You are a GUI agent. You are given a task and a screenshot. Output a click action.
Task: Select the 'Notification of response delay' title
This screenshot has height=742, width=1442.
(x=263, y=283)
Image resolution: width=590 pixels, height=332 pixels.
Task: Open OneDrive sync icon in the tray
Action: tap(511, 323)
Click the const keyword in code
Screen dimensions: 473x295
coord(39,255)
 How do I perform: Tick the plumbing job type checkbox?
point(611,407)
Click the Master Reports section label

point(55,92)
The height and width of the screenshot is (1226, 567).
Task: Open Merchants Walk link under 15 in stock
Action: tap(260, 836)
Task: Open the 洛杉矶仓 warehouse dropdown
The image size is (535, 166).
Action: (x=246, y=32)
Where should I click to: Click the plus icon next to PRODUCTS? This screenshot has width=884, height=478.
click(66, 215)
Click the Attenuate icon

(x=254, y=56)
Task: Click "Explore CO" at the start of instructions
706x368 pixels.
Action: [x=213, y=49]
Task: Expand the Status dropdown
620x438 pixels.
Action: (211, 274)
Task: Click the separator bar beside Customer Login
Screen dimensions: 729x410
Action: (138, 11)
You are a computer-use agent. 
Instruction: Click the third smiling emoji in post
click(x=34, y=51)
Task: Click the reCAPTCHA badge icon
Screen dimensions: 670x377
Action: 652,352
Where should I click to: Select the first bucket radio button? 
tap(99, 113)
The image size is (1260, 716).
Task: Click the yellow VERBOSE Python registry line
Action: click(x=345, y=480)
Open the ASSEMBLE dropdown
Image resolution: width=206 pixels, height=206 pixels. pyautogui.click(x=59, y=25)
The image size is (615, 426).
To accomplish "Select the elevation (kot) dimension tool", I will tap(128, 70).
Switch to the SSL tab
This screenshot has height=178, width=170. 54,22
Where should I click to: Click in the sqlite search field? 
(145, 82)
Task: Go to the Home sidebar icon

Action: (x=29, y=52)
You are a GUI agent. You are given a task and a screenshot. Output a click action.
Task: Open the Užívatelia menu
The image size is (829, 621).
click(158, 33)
======
- The task
Print the entire set of records again, exactly.

- Response to this task
You are a GUI agent. You are given a task and a screenshot. Output a click action.
Task: Select the 'Notification of response delay' title
This screenshot has height=742, width=1442.
(x=263, y=283)
Image resolution: width=590 pixels, height=332 pixels.
Task: Open OneDrive sync icon in the tray
Action: tap(511, 323)
Click the const keyword in code
Screen dimensions: 473x295
coord(39,255)
 How do I perform: Tick the plumbing job type checkbox?
point(611,407)
Click the Master Reports section label

point(55,92)
The height and width of the screenshot is (1226, 567).
Task: Open Merchants Walk link under 15 in stock
Action: tap(260, 836)
Task: Open the 洛杉矶仓 warehouse dropdown
The image size is (535, 166).
Action: (x=246, y=32)
Where should I click to: Click the plus icon next to PRODUCTS? This screenshot has width=884, height=478.
click(66, 215)
Click the Attenuate icon

(x=254, y=56)
Task: Click "Explore CO" at the start of instructions
706x368 pixels.
Action: [x=213, y=49]
Task: Expand the Status dropdown
620x438 pixels.
Action: (211, 274)
Task: Click the separator bar beside Customer Login
Screen dimensions: 729x410
Action: (138, 11)
You are a computer-use agent. 
Instruction: Click the third smiling emoji in post
click(x=34, y=51)
Task: Click the reCAPTCHA badge icon
Screen dimensions: 670x377
Action: 652,352
Where should I click to: Select the first bucket radio button? 
tap(99, 113)
The image size is (1260, 716).
Task: Click the yellow VERBOSE Python registry line
Action: click(x=345, y=480)
Open the ASSEMBLE dropdown
Image resolution: width=206 pixels, height=206 pixels. pyautogui.click(x=59, y=25)
The image size is (615, 426).
To accomplish "Select the elevation (kot) dimension tool", I will tap(128, 70).
Switch to the SSL tab
This screenshot has height=178, width=170. 54,22
Where should I click to: Click in the sqlite search field? 
(145, 82)
Task: Go to the Home sidebar icon

Action: (x=29, y=52)
You are a GUI agent. You are given a task and a screenshot. Output a click action.
Task: Open the Užívatelia menu
The image size is (829, 621).
click(158, 33)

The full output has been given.